だが、それにしたって死んだら一発退場という条件はシビアすぎる。ただでさえ厳しい条件なのだから、普通に死に戻りありの設定にして欲しいものである。
『ま、とにかくボクはあくまでプレイヤーの君たちに楽しくFLOをプレイして欲しいと思ってるだけなんだ。せっかく自分で作ったゲームなんだし、そう思うのは当然だろう? すべての島を楽しく遊びつくして欲しいんだよボクは。五十ある島はどの島も本当に丁寧に時間をかけて作ったし、特に森の島『フォレス島』、精霊の島『スピリ島』、幽霊の島『ゴース島』、極寒の島『フロス島』、そして砂漠の島『デザー島』の五つはボクのお気に入りで、その中でも…………あ、ちょっとおしゃべりが過ぎたね。
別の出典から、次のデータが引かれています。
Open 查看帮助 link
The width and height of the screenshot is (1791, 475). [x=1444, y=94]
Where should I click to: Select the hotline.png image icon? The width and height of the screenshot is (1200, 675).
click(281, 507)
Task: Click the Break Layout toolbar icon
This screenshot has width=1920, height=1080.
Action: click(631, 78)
ごめんごめんっ』
テンションが上がり、ついネタバレを喋ってしまったフィフティは舌をペロッと出して謝る。
制作者がネタバレするなど絶対にあってはならないことだが、今のFLOのことを夢中で語っていた姿から、フィフティは本当にゲームが心の底から好きで好きでたまらないのだと蒼太は感じた。
そして、FLOを楽しくプレイして欲しいという言葉は、紛れもない本心なのだと分かった気がした。
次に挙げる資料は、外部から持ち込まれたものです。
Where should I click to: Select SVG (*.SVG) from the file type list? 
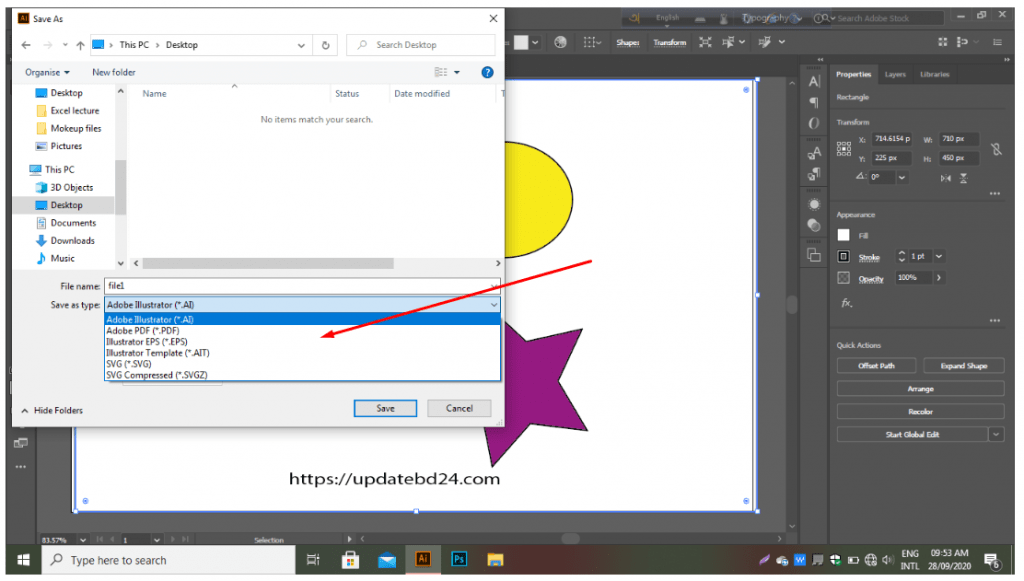129,364
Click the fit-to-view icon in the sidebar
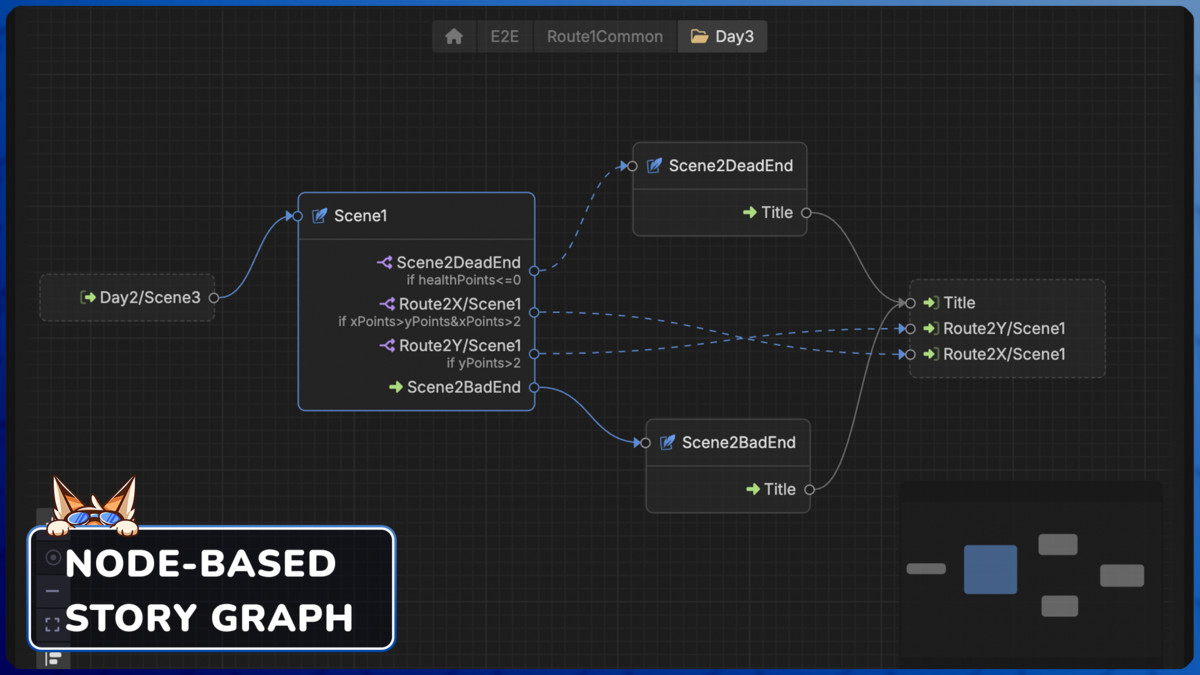This screenshot has height=675, width=1200. [x=51, y=622]
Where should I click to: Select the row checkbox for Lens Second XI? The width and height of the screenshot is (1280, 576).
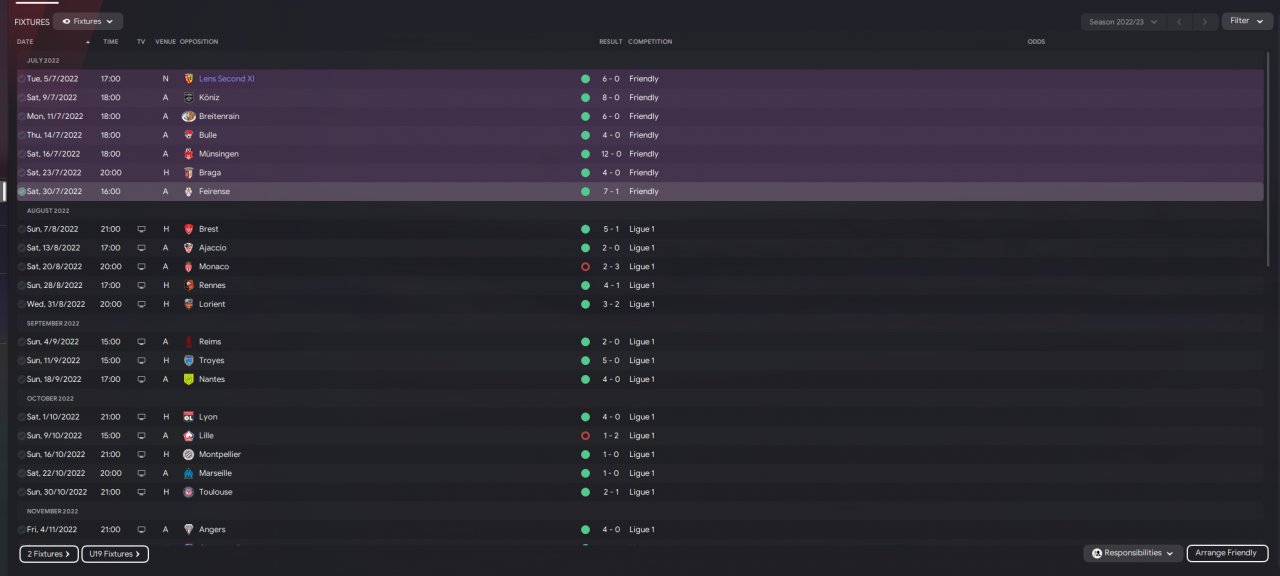22,79
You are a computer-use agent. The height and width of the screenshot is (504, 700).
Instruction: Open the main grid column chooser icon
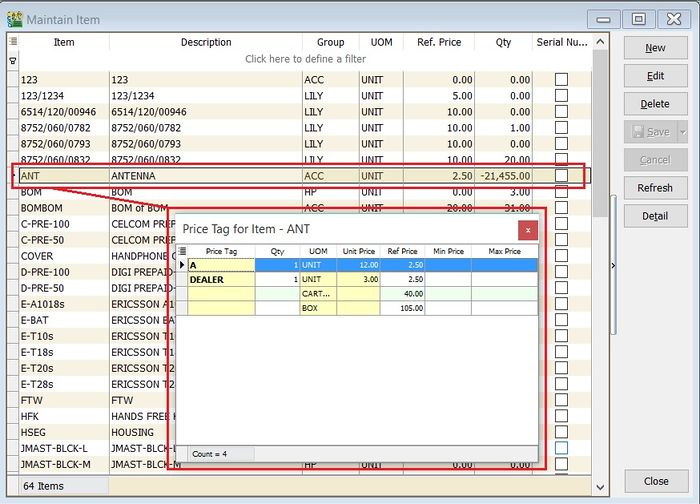[13, 42]
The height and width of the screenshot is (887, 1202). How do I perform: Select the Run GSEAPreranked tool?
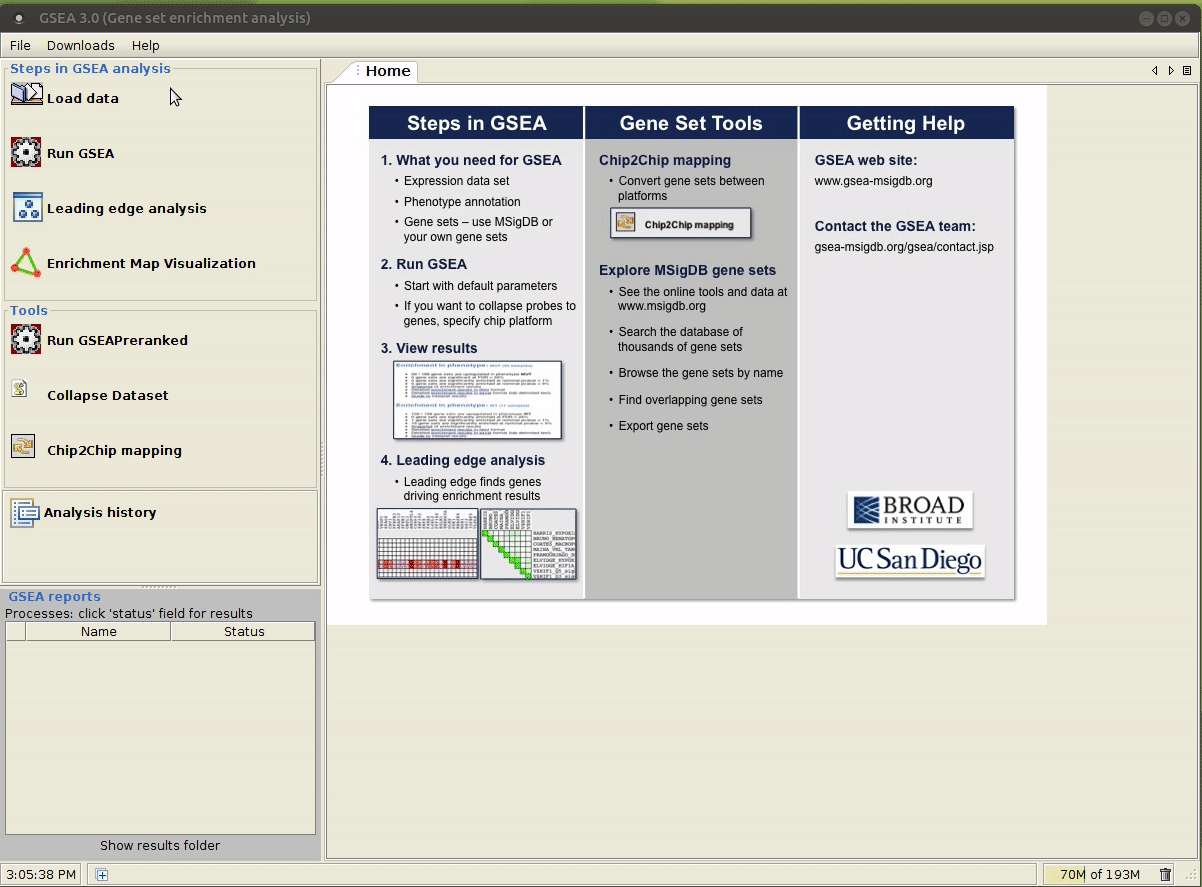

『ふう、ひとまず説明はこんなところかな。長々と喋って疲れちゃった。一応何か質問があれば少しは答えてあげるけど、ある人はいるかな?』
二万人のプレイヤーたちは誰一人質問しなかった。
今の状況を整理しきれず、誰もが絶句していた。言葉にならない絶望感を感じていた。
それは蒼太も同じだった。
謎の空間に連れてこられたかと思えばいきなりゲームをプレイすることになり、そのゲームはログアウト不可。
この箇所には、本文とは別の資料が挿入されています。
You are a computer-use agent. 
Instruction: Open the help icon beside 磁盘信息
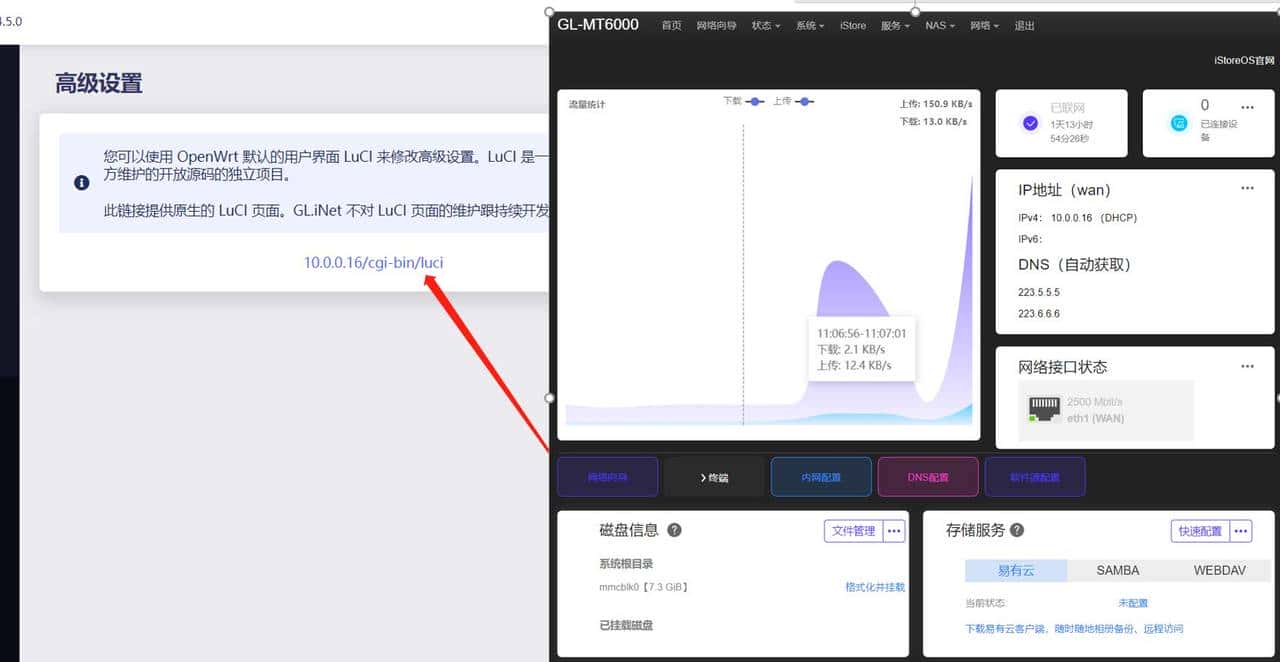[x=675, y=530]
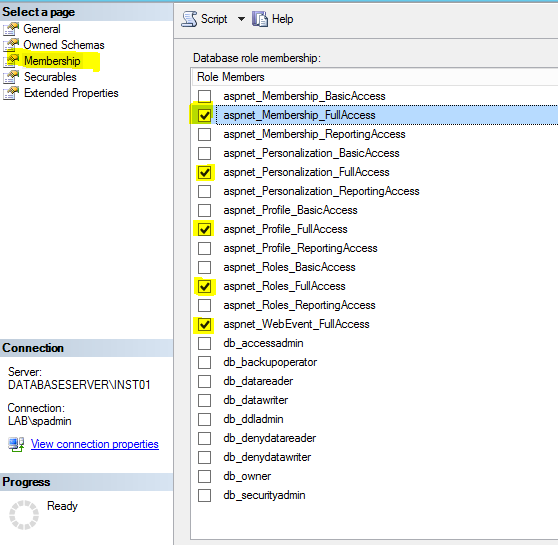Tick aspnet_Membership_BasicAccess checkbox
Viewport: 558px width, 545px height.
pos(205,96)
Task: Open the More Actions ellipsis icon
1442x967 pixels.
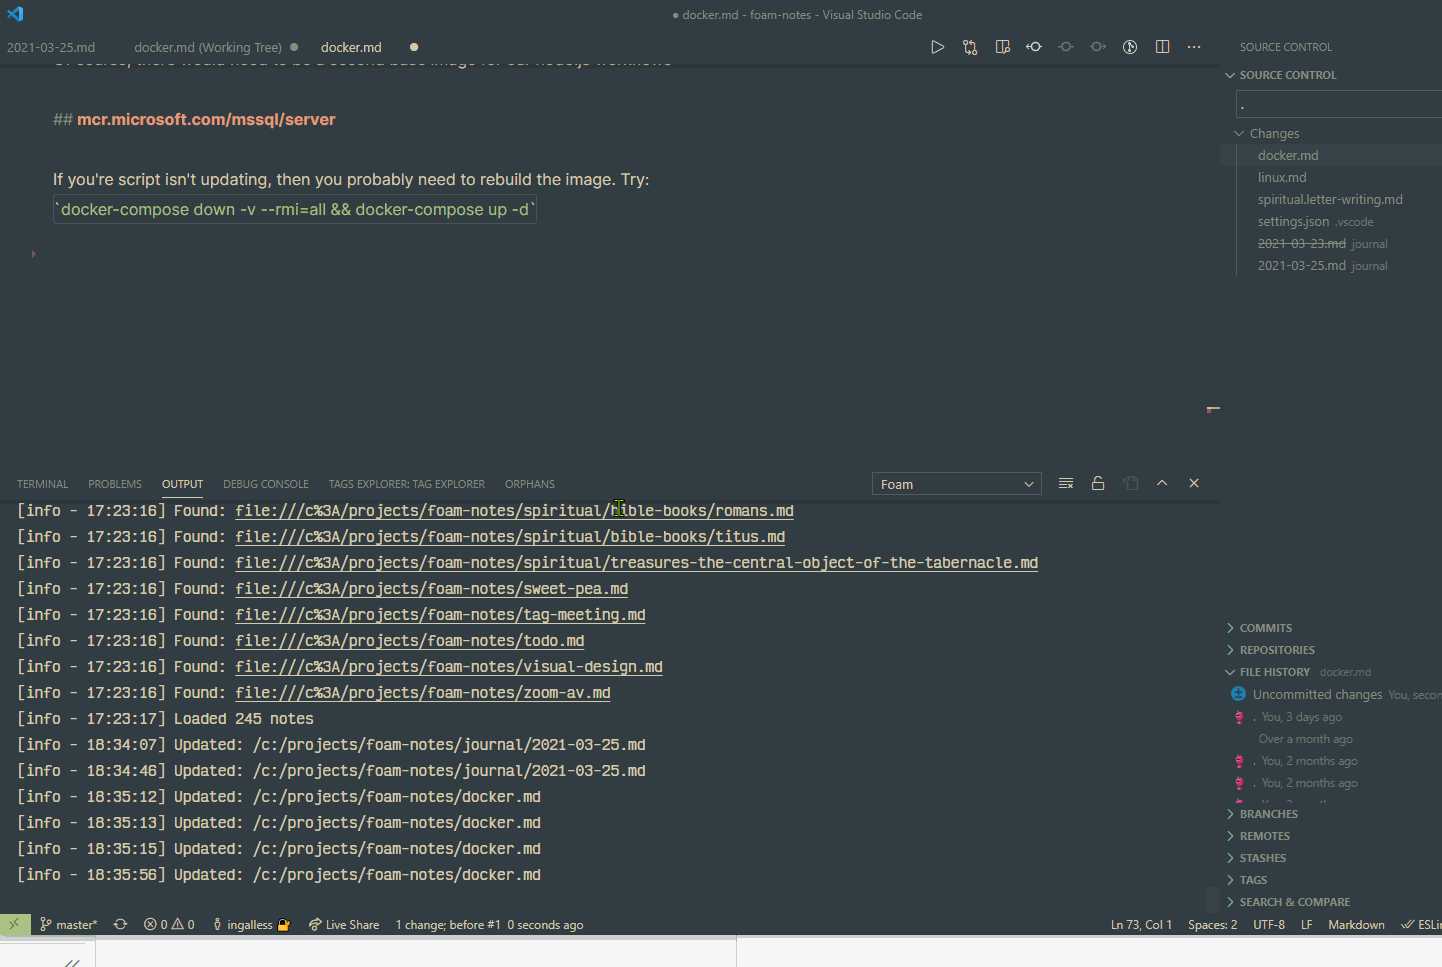Action: coord(1194,46)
そして、クリアできなかったら全員が死ぬのだ。そんな状況で一切絶望しない人間などまずいない。当然の心境だった。
しかし、こんな状況になってもワクワクしている自分がいることに蒼太は気付いた。
もちろんクリア出来ずに死んでしまうのではないかという恐怖や不安も十分過ぎるくらいに感じている。
だがそれ以上に、今からFLOというゲームをプレイできることが楽しみで仕方がなかった。
メールにあったFLOの設定や画像、そしてPVを見た限りこのゲームは本物だ。
すべてのゲームが過去になってしまう完成度だ。
そんなゲームを今からプレイできるのだ。ワクワクするなと言う方が無理だった。
「いいぜ……、やってやるよFLO。ここには二万人ものゲーム好きが集まってるんだ。それでクリア出来ないわけがない!」
まだ現実を受け入れられないプレイヤーたちも多くいる中、蒼太はもう完全に現実を受け入れ、前を向いていた。
決意に満ちたその表情は、ゲーマーの顔そのものだった。
『質問はなしか……。まあいいや。さて、この後キャラメイクをしたら、いよいよゲームスタートだよ。じゃあ早速FLOを起動するね。君たちが無事にゲームをクリア出来ることを願ってるよ』
フィフティがそう言うと、二万のカプセルマシーンから一斉にウィィィィィィンという起動音が鳴り始め、プレイヤーたち全員の意識は暗転した。